Listed records.
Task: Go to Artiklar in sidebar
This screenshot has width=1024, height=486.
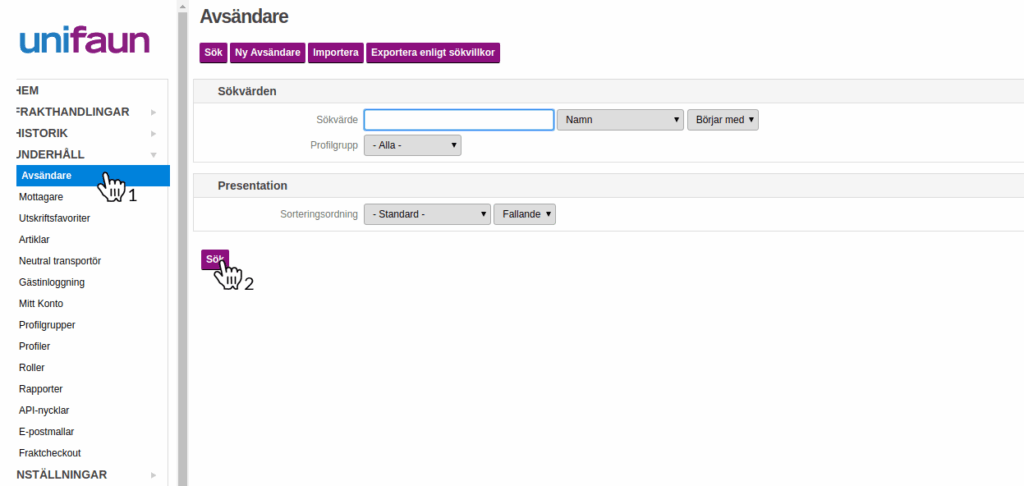Action: tap(34, 240)
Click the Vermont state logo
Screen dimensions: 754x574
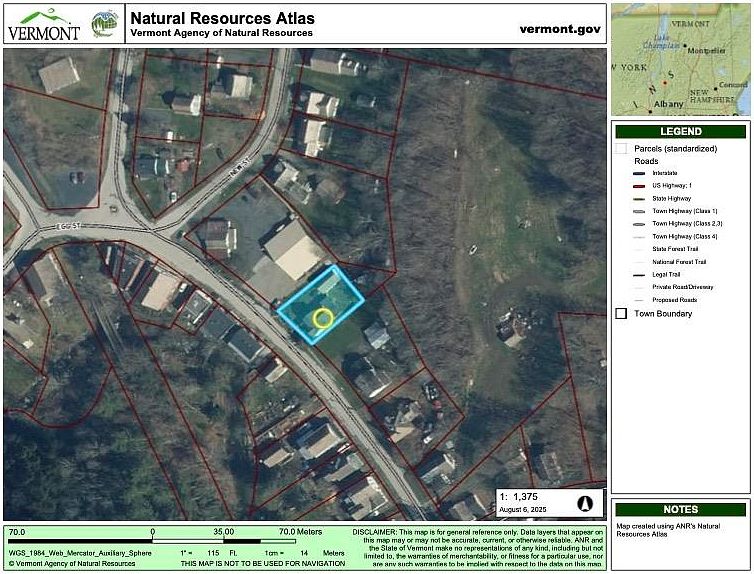coord(44,23)

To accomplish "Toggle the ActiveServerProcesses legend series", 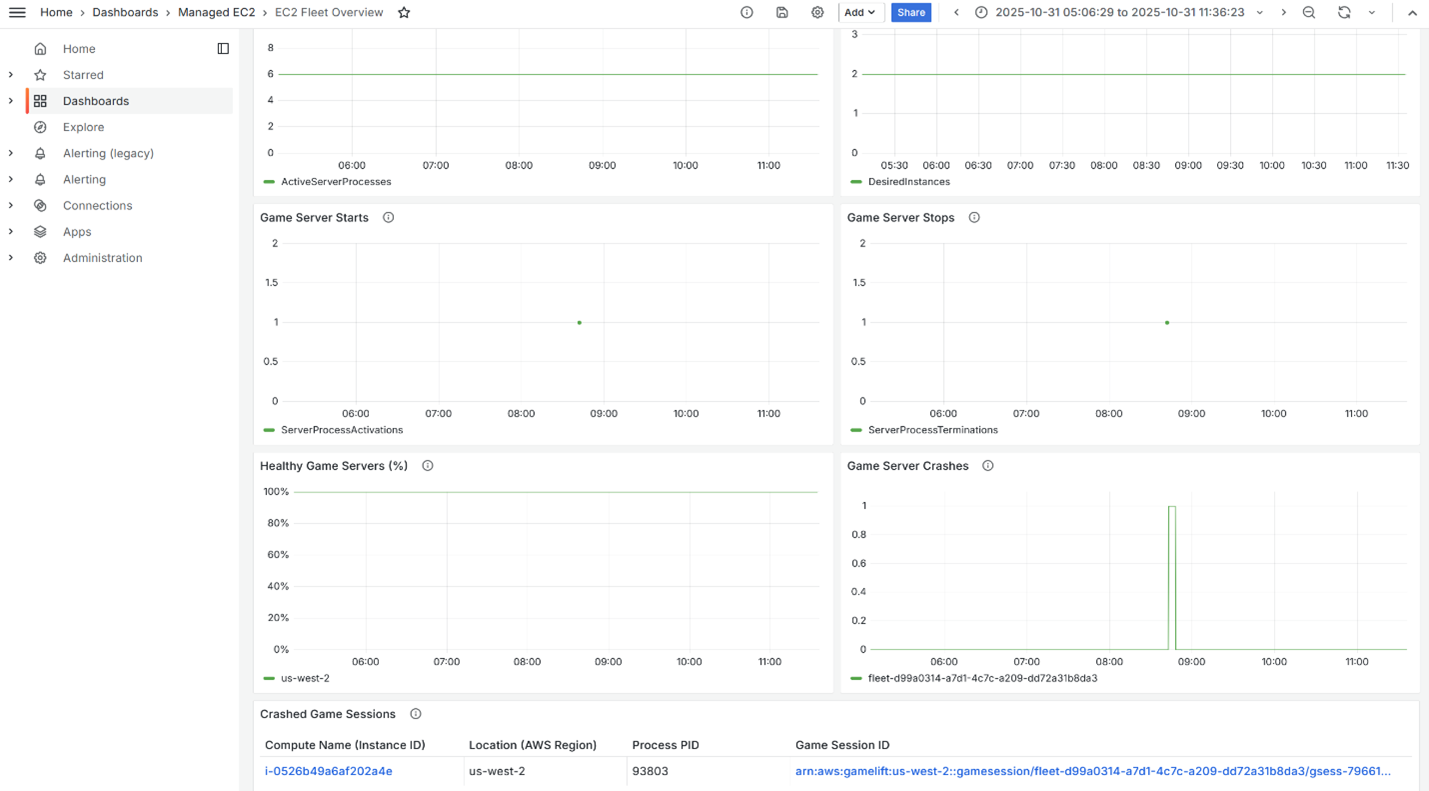I will tap(336, 182).
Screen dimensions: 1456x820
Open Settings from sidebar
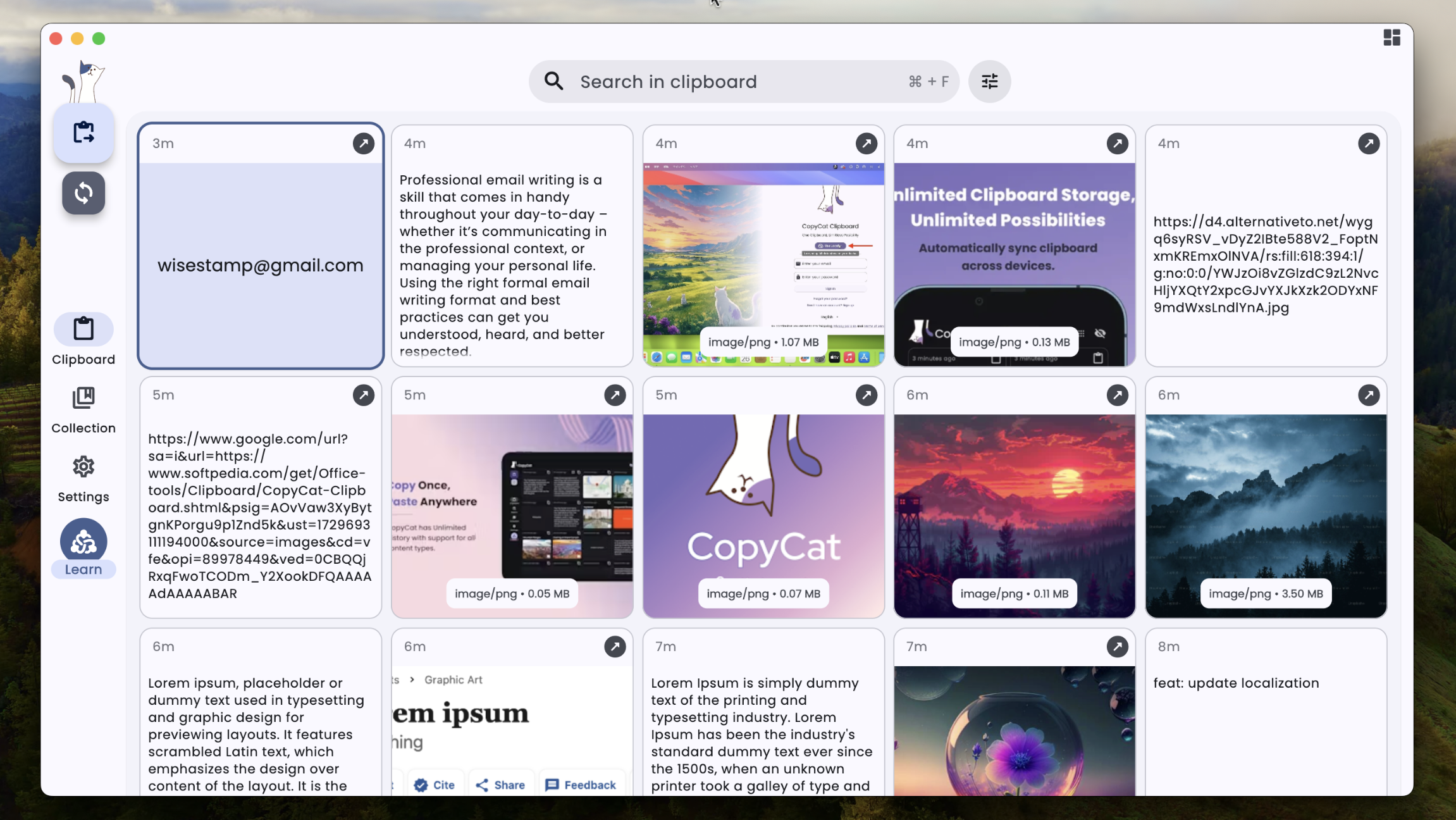[x=83, y=476]
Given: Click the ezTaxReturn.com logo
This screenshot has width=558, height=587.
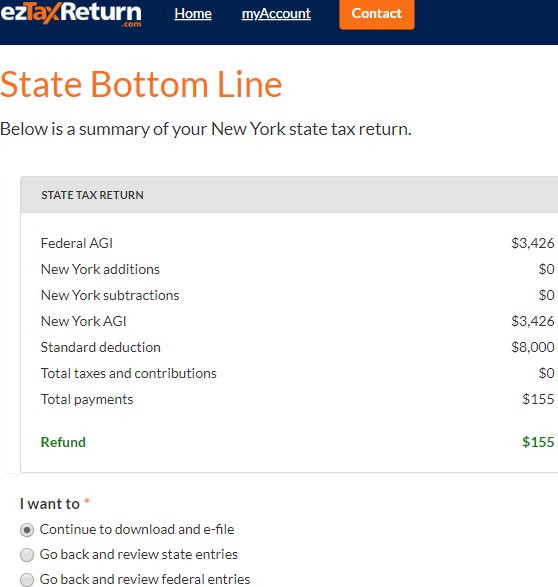Looking at the screenshot, I should coord(71,14).
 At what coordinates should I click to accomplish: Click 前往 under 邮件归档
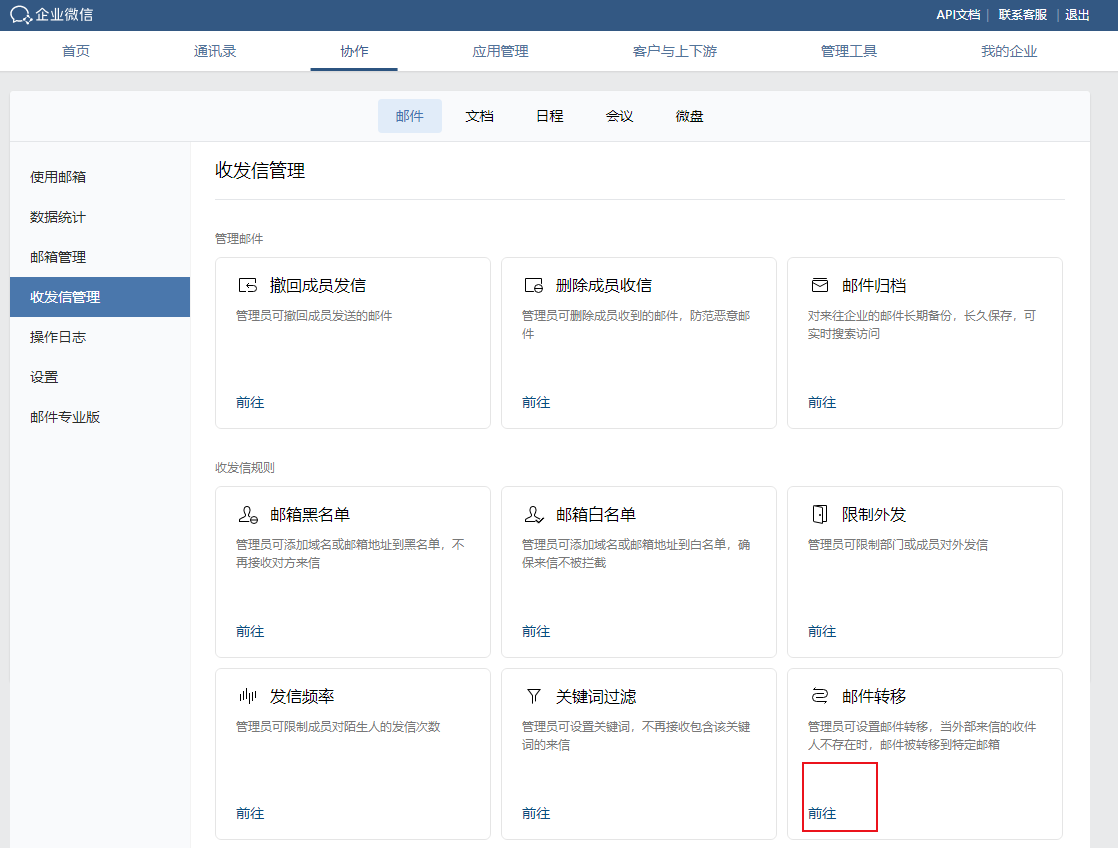[x=822, y=403]
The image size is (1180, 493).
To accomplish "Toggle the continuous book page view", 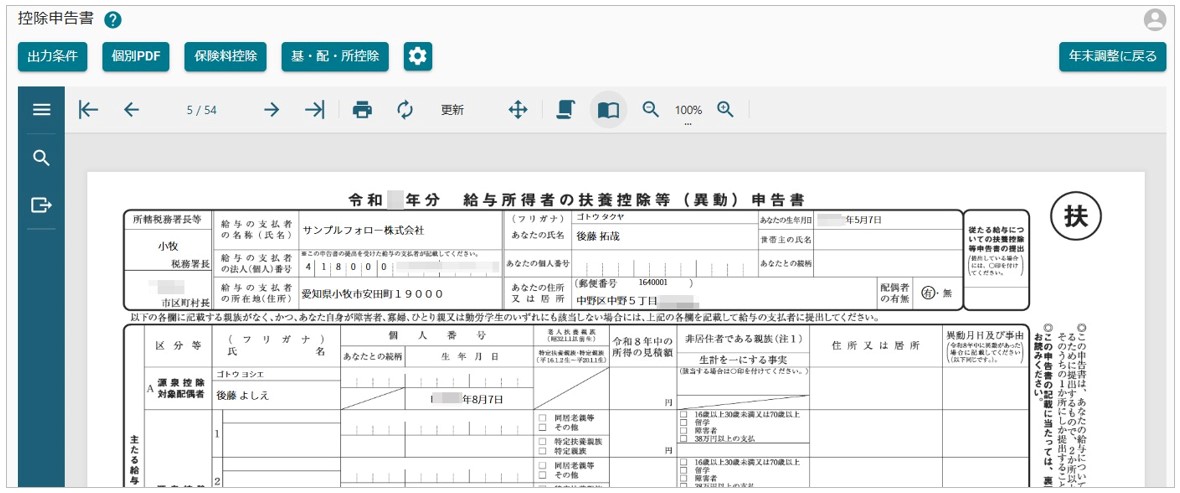I will pos(608,110).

Problem requirements.
Which lines in the records above include the word "logo"? Copy them out.

Response to the exercise.
Click the Vermont state logo
Given: Click the ezTaxReturn.com logo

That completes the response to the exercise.